##### RECORDS TO PROCESS
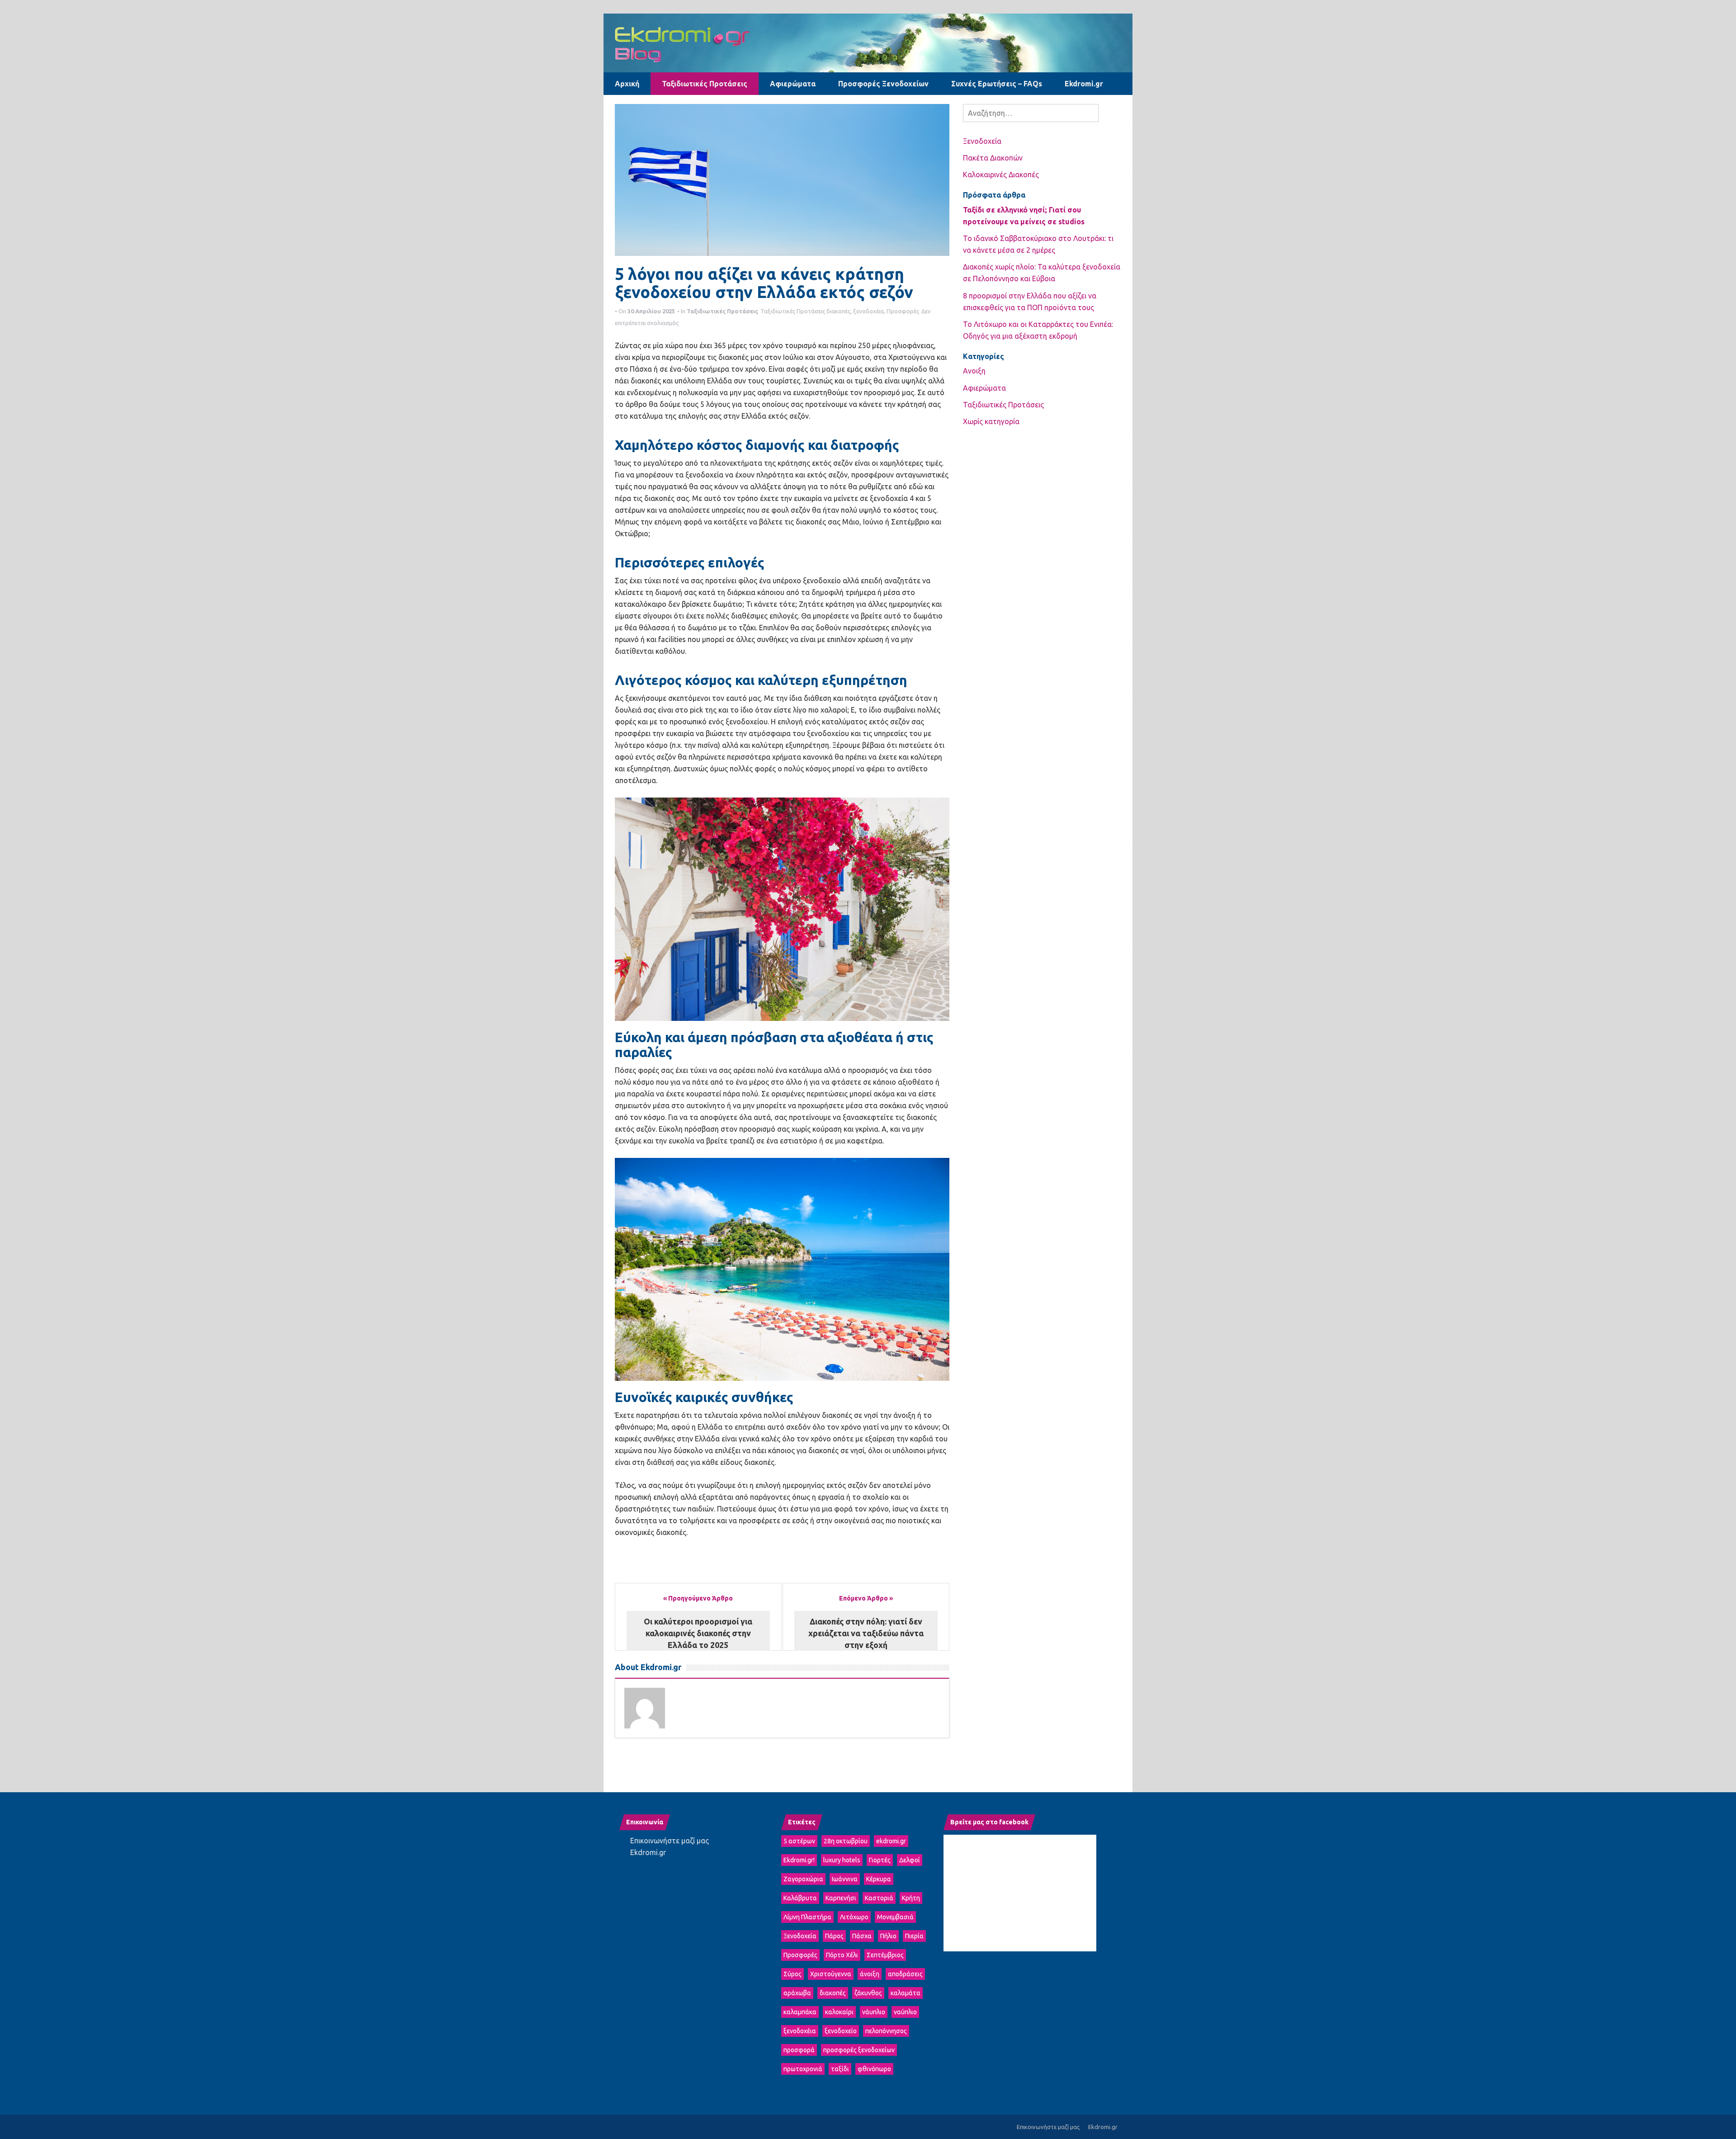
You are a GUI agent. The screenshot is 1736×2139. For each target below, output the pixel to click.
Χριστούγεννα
##########
##### RECORDS TO PROCESS
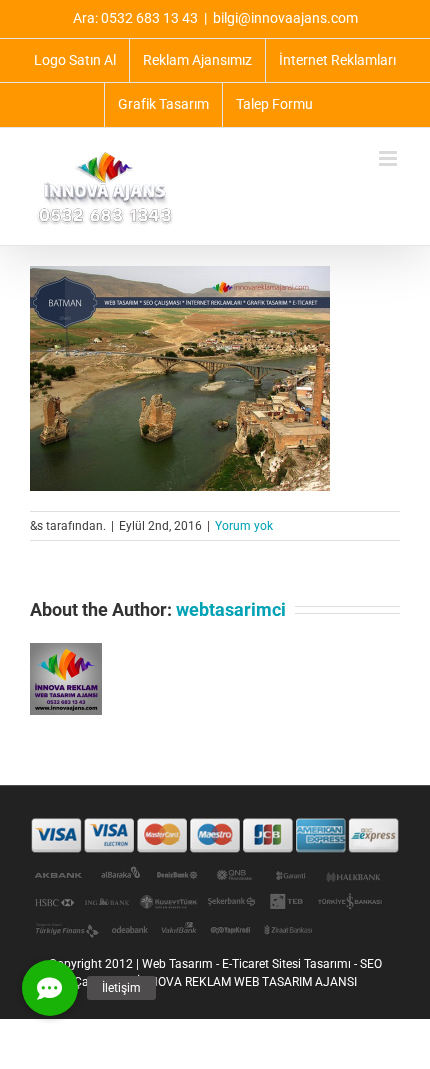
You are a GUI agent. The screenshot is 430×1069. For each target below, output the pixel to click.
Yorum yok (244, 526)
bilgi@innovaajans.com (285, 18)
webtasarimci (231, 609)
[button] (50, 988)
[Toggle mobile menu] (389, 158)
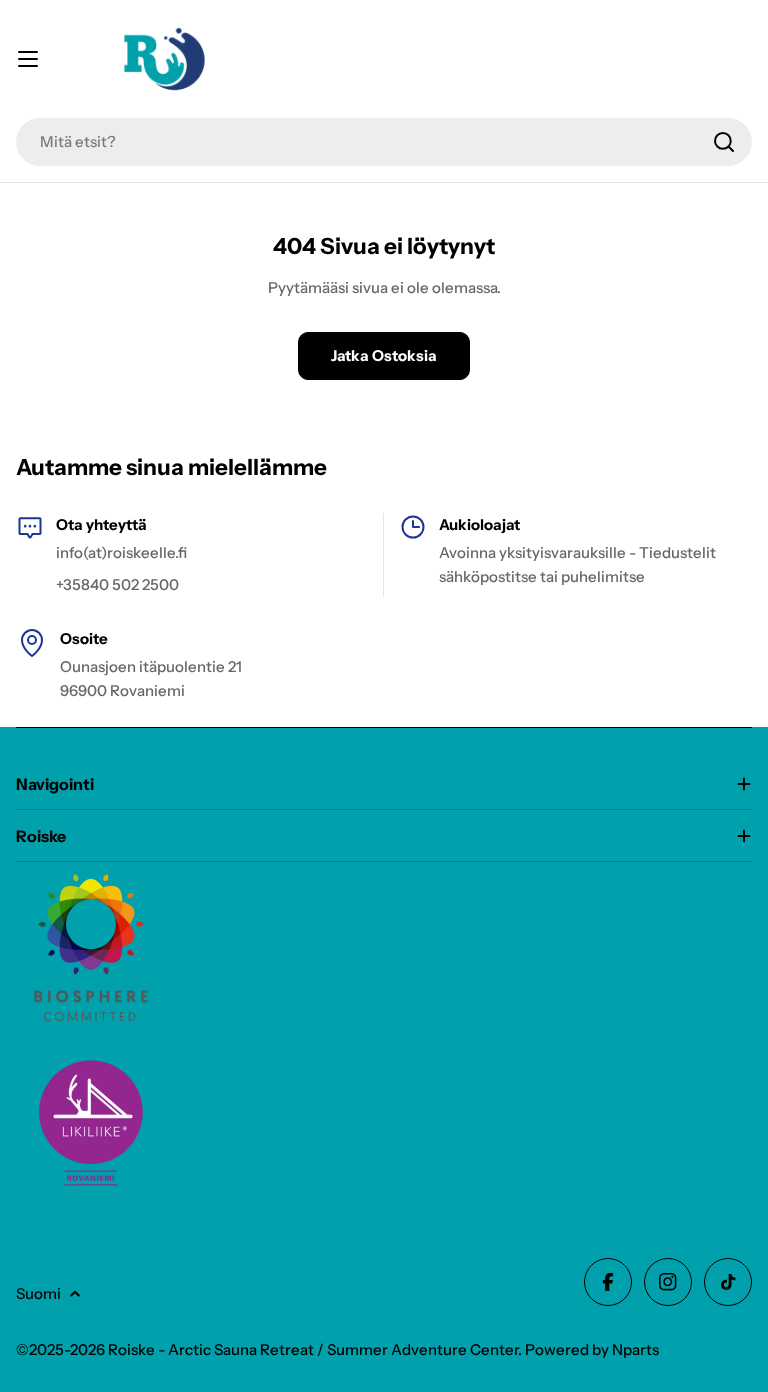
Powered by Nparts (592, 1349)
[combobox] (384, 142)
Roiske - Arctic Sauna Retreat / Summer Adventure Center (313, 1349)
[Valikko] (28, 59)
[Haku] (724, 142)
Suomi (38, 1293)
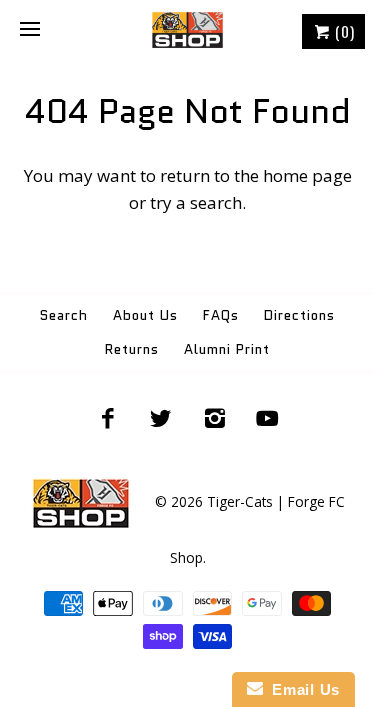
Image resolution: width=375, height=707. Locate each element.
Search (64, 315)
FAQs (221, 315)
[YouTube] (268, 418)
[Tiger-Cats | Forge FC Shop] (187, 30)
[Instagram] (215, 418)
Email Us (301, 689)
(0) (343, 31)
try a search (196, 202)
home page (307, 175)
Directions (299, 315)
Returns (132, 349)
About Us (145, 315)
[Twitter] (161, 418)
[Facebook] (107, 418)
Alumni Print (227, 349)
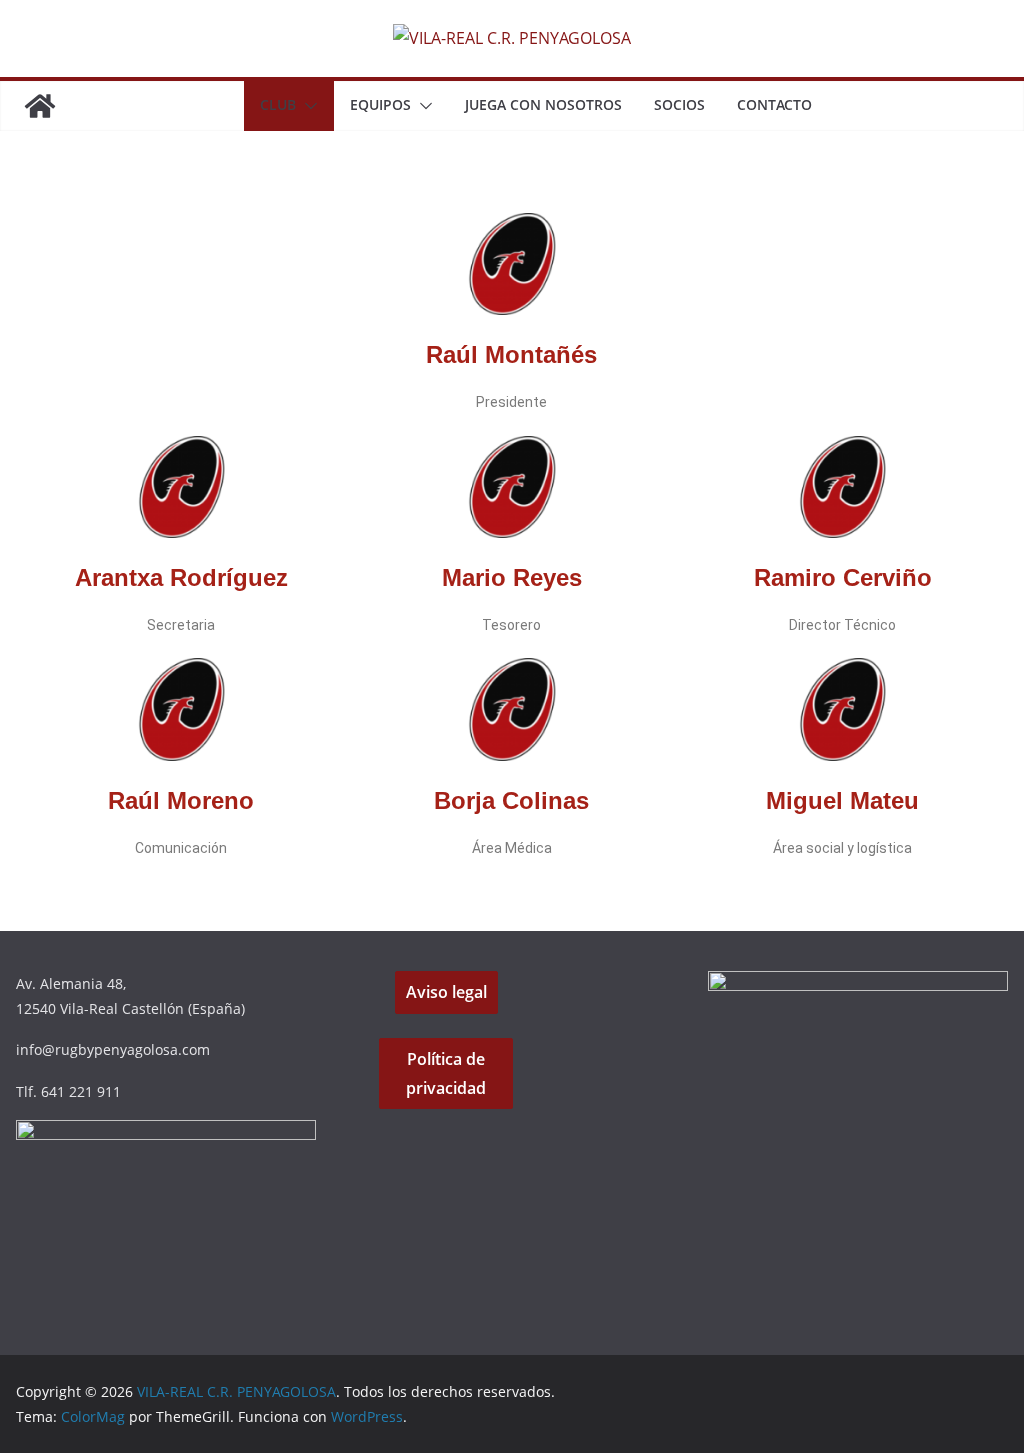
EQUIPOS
##########
##### RECORDS TO PROCESS
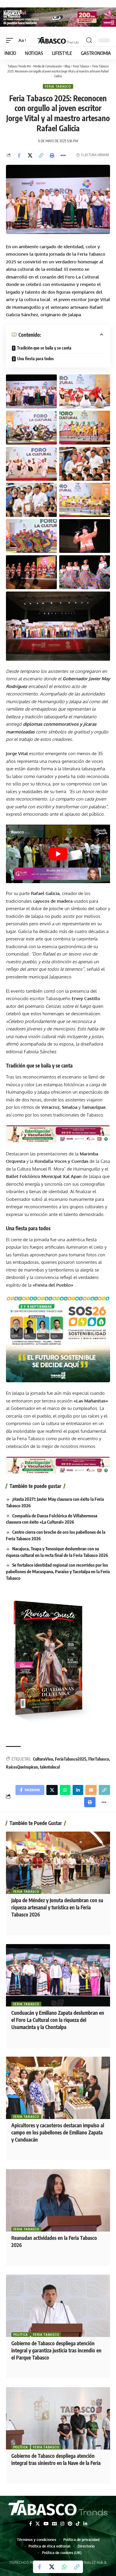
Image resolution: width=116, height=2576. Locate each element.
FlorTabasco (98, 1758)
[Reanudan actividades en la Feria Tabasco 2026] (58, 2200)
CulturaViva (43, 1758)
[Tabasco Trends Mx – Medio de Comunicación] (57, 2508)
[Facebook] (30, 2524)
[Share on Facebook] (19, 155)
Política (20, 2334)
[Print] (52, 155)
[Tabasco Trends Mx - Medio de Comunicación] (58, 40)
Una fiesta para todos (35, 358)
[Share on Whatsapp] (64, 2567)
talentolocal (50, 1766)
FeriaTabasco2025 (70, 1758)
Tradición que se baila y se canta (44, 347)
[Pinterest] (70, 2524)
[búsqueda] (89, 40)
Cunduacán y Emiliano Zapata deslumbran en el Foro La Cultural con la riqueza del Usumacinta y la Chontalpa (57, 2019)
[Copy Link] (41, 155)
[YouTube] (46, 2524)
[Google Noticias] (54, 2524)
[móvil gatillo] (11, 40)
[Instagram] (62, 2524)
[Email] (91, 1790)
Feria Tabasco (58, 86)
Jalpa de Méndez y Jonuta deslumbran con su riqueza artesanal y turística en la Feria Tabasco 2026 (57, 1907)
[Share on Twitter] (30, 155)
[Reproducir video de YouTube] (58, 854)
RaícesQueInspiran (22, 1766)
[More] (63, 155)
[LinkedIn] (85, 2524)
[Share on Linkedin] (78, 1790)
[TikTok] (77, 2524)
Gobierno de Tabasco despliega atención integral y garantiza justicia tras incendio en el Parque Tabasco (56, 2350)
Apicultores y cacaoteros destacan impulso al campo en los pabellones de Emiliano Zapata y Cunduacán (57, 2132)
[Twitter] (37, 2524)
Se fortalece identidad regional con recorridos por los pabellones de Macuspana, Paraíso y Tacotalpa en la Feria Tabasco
##########
• [TASK] Retype word for word everything in the listing above from the line that holds "Gobierno de Tabasco" down to the line that holds "Se fortalece identidad". Keep both end lines and leave out the rest.

• [YOUR RESPONSE]
Gobierno de Tabasco despliega atención integral y garantiza justicia tras incendio en el Parque Tabasco (56, 2350)
Apicultores y cacaoteros destacan impulso al campo en los pabellones de Emiliano Zapata y Cunduacán (57, 2132)
[Twitter] (37, 2524)
Se fortalece identidad regional con recorridos por los pabellones de Macuspana, Paraíso y Tacotalpa en la Feria Tabasco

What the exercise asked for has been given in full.